Return, exactly and in full, the lines of the records below starting at the one with "Viewport: 1045px width, 877px" and ending at the one with "This screenshot has height=442, width=589.", and no other lines.

________

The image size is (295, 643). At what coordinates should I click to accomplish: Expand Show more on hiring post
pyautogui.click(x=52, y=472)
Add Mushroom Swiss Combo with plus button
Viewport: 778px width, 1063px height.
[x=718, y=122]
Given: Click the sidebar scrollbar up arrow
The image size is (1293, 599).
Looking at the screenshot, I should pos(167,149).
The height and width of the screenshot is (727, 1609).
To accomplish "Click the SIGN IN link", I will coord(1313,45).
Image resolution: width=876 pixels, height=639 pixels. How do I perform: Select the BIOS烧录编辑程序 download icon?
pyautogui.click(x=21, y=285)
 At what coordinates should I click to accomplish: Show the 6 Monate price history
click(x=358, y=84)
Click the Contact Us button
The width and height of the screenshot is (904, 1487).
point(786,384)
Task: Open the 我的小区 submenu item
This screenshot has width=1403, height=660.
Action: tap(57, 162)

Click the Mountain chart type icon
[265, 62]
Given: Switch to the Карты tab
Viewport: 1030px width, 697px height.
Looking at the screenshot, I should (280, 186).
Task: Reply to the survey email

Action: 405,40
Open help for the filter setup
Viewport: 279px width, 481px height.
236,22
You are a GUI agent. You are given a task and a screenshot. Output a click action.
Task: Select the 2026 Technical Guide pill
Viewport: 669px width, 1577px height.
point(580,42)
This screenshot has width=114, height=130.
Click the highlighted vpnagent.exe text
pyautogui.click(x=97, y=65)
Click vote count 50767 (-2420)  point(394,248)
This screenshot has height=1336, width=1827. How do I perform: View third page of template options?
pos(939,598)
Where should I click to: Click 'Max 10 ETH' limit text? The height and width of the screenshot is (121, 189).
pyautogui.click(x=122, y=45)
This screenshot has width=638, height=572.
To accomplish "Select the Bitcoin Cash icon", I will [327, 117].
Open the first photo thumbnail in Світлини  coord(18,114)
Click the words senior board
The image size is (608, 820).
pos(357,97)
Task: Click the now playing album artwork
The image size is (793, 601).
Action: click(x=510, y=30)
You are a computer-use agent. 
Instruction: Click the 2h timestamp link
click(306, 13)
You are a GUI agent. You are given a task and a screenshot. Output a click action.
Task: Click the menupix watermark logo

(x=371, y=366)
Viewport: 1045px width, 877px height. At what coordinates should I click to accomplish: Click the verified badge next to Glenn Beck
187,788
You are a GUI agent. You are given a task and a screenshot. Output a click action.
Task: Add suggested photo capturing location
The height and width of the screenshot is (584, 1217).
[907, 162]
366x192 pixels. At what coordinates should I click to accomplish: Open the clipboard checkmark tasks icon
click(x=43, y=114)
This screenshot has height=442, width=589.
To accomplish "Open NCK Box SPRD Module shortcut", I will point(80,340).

________

- TASK RESULT -
Viewport: 1045px width, 877px height. At what coordinates should I click to accomplish: Click the verified badge next to Glenn Beck
187,788
You are a GUI agent. You are given a task and a screenshot. Output a click action.
Task: Add suggested photo capturing location
The height and width of the screenshot is (584, 1217).
[907, 162]
366x192 pixels. At what coordinates should I click to accomplish: Open the clipboard checkmark tasks icon
click(x=43, y=114)
This screenshot has height=442, width=589.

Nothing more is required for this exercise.